Benner v. Canada (Secretary of State), [1997] 1 S.C.R. 358; (1997), 143 D.L.R. (4th) 577; 42 C.R.R. (2d) 1; 37 Imm. L.R. (2d) 195; 208 N.R. 81; Andrews v. Law Society of British Columbia, [1989] 1 S.C.R. 143; (1989), 56 D.L.R. (4th) 1; [1989] 2 W.W.R. 289; 34 B.C.L.R. (2d) 273; 25 C.C.E.L. 255; 10 C.H.R.R. D/5719; 36 C.R.R. 193; 91 N.R. 255.

APPEAL from the dismissal of an application for judicial review of the rejection of the appellant’s application for citizenship (McLean v. Canada (Minister of Citizenship and Immigration) (1999), 177 F.T.R. 219 (F.C.T.D.)). Appeal dismissed.

APPEARANCES:

Catherine A. Sullivan, for appellant.

Brenda Carbonell for respondent.

SOLICITORS OF RECORD:

Catherine A. Sullivan, Vancouver, for appellant.

Deputy Attorney General of Canada for respondent.

The following are the reasons for judgment rendered in English by

[1]        Noël J.A.: This is an appeal from the decision of Associate Chief Justice Richard (as he then was) rendered November 4, 1999 ((1999), 177 F.T.R. 219 (F.C.T.D.)), dismissing the appellant’s application for judicial review of the decision of George Hill, in his capacity of citizenship officer, rejecting the appellant’s application for Canadian citizenship.

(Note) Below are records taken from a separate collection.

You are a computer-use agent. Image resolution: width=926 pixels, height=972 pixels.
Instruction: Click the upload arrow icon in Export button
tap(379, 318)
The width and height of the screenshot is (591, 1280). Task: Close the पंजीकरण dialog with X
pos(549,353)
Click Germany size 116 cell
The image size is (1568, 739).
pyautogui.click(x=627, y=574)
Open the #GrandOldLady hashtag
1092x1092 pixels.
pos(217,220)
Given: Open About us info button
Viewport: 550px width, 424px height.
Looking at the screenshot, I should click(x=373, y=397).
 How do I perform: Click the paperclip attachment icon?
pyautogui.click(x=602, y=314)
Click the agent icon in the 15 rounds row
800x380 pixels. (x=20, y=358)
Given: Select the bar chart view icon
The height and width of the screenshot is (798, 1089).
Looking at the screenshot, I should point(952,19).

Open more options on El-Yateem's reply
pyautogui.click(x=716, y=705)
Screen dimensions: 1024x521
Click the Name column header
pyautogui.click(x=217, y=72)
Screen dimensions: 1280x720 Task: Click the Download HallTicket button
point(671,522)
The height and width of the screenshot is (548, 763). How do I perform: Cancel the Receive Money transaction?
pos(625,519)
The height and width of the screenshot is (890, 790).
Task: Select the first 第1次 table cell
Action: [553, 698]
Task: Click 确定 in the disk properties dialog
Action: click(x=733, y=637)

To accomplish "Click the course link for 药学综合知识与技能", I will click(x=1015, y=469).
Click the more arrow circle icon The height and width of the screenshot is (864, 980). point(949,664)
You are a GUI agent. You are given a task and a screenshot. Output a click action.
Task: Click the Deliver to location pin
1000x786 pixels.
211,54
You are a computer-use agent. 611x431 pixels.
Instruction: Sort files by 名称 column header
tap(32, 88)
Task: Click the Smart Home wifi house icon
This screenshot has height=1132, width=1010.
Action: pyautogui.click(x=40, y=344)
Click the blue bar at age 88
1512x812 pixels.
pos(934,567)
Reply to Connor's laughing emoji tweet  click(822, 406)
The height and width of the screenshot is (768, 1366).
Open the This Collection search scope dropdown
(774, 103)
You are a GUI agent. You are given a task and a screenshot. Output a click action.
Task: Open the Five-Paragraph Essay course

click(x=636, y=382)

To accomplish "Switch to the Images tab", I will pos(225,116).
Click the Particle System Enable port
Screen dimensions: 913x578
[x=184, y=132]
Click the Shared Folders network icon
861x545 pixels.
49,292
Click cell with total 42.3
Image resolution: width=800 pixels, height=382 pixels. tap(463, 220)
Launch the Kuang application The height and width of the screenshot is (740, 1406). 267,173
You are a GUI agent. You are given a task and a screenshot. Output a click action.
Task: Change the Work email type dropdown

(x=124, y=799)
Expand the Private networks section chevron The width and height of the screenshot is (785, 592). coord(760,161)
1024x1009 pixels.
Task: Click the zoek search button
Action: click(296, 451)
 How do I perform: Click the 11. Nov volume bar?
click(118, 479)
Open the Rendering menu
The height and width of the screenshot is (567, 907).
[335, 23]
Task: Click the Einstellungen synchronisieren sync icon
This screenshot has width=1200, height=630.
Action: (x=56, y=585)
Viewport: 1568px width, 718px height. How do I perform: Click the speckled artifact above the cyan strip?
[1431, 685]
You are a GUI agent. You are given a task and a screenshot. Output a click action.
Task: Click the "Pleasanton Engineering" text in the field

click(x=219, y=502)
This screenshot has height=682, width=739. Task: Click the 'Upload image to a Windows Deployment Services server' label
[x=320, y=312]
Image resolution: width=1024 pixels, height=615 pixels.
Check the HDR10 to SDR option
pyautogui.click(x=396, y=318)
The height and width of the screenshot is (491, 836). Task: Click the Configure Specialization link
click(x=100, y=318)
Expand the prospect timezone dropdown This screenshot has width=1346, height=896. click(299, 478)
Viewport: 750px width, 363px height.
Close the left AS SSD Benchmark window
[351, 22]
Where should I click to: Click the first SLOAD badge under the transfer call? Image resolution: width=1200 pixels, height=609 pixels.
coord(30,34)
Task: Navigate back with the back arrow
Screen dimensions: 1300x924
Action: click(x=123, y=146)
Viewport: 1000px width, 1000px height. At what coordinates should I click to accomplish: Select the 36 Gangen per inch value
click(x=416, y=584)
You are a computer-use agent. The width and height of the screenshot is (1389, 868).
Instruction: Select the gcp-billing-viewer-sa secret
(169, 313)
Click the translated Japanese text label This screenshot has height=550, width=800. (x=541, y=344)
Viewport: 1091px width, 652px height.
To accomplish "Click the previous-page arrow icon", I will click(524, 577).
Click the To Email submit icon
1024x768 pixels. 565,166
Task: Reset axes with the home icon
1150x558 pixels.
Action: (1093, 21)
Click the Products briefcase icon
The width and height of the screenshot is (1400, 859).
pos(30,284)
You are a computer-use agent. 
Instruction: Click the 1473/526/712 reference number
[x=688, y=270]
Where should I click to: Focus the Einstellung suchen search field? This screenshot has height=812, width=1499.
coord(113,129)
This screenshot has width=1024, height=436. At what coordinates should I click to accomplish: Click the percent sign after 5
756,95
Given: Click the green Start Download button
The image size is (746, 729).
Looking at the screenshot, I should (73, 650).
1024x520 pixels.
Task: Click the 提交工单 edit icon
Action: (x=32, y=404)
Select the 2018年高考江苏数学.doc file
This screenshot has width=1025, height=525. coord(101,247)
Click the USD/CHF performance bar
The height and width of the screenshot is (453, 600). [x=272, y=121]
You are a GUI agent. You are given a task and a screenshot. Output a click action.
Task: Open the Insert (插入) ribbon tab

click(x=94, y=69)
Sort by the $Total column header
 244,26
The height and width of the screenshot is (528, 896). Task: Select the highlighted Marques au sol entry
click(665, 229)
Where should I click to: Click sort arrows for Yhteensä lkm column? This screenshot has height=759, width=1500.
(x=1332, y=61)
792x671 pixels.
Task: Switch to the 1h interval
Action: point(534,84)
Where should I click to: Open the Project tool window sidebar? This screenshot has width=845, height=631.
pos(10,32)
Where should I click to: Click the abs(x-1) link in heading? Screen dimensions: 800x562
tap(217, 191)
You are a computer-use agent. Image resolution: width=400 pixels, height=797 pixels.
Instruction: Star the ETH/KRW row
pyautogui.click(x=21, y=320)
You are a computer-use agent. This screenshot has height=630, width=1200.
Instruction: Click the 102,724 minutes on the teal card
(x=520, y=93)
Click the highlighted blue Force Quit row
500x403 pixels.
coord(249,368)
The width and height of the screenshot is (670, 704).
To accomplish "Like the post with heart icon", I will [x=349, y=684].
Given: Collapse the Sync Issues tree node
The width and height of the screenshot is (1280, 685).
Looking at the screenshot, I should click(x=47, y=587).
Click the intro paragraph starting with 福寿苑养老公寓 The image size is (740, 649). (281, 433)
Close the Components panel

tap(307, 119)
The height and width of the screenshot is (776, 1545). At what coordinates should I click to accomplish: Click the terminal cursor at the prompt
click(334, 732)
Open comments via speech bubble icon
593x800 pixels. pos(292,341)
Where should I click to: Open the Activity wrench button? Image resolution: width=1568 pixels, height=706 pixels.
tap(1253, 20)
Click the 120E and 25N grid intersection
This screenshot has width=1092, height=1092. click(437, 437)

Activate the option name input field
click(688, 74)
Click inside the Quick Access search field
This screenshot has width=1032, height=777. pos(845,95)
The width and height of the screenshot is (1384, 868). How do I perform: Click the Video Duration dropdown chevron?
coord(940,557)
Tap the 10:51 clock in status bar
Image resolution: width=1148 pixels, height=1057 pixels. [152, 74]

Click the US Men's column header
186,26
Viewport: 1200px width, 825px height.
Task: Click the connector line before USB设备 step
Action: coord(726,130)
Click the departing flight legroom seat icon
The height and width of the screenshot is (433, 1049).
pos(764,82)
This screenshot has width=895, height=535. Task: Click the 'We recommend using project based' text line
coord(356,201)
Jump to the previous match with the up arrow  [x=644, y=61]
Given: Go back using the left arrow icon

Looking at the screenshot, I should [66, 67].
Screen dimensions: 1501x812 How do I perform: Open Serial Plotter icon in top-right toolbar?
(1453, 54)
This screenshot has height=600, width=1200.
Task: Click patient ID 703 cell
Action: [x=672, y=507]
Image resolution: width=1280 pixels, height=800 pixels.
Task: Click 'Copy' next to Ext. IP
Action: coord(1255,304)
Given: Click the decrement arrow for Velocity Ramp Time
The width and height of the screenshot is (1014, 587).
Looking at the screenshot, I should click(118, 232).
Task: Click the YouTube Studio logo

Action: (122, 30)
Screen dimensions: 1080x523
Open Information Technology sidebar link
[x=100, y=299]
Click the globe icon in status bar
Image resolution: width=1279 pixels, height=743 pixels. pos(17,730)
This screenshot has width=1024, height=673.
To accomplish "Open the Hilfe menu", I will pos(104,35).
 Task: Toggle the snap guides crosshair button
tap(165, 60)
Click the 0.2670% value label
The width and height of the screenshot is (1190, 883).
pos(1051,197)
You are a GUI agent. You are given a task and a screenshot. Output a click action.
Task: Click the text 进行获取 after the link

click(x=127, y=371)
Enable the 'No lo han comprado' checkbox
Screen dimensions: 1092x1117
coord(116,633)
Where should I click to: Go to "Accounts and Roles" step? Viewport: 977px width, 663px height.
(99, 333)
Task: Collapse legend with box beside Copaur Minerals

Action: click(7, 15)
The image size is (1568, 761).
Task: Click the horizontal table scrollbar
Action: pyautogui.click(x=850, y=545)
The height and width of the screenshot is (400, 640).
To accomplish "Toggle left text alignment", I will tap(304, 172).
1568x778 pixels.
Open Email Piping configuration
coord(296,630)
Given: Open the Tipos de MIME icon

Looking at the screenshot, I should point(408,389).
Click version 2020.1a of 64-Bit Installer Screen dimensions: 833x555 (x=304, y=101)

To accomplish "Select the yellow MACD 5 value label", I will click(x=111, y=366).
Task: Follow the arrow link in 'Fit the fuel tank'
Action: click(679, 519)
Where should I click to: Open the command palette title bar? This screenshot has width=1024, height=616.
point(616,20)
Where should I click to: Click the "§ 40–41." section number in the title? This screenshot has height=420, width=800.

[2]        The relevant facts are succinctly set out in the decision under appeal:

The applicant, Lloyd Lewis McLean, is an American citizen. The applicant’s mother was born in the Province of Saskatchewan on December 21, 1922. The applicant’s father was born in the United States in 1921. The applicant’s parents were married in 1942 and subsequently moved to Clinton Iowa, where the applicant was born on November 4, 1943.

The applicant’s parents divorced and the applicant came to Canada with his mother and sister sometime between 1947 and 1949.

On December 13, 1951, the applicant was granted landing as a permanent resident. He lost his status as a permanent resident when he was first ordered deported on March 7, 1972.

The applicant was the subject of a number of inquiries held pursuant to subsection 11(1) of the Immigration Act, 1970. During these inquiries, the applicant argued that he ought not to be deported from Canada on the basis that he was a Canadian citizen. In each of these inquiries, the Adjudicator determined that the applicant was not a Canadian citizen.

By way of letter dated November 3, 1997, the applicant requested that he be issued a certificate of proof of Canadian citizenship on the basis that he was born in the United States in 1943 to a Canadian born mother. This application was made in the belief that he was entitled to Canadian citizenship pursuant to the Supreme Court decision in Benner v. Secretary of State of Canada, [1997] 1 S.C.R. 358.

The respondent treated the application as an application for Canadian citizenship and, by way of a letter dated July 27, 1998, denied the applicant’s application.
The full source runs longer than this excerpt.